No and Me is the story of 13 year old Lou Bertignac - a bright Paris school girl dealing with the collapse of her family after the sudden death of her baby sister. Lou is extremely intelligent but struggles at school when it comes to making friends and fitting in. As part of a social sciences project for school Lou starts to conduct interviews with a young girl she has met at one of the metro stations. No is an adolescent who has been homeless for some years following the break down of her family life. She has established a tough exterior in order to survive on the streets but inside she is a teenager with hopes and fears. Lou and No tentatively build their friendship until Lou approaches her parents to ask them if No can come and live with them.

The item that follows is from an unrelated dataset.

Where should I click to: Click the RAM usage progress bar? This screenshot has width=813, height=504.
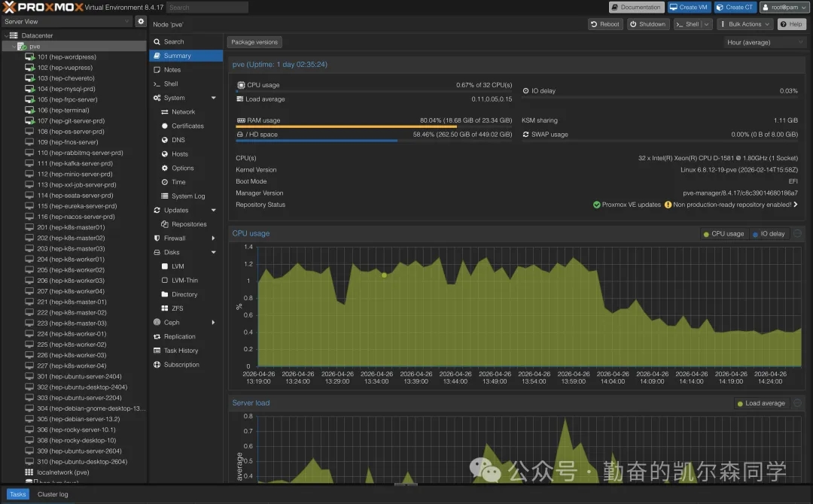374,126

This was wonderful, if at times sad, story of the connection between the two girls but it also had a much broader message about the issue of homelessness in Paris (and the world in general) and through the character of Lou the social conscience of the book is able to come through;
I thought to myself that if everyone took in a homeless person, if everyone decided to look after just one person, to help them and be with them, perhaps there'd be fewer of them in the streets. My father told me that wouldn't work. Things are always more complicated than they seem. Things are what they are, and there are lots of things you can't do anything about. You probably have to accept that if you want to become an adult. We can send supersonic planes and rockets into space, and identify a criminal from a hair or a tiny flake of skin, and grow a tomato you can keep in the fridge for three weeks without it getting a wrinkle, and store millions of pieces of information on a tiny chip. Yet we're capable of letting people die in the street.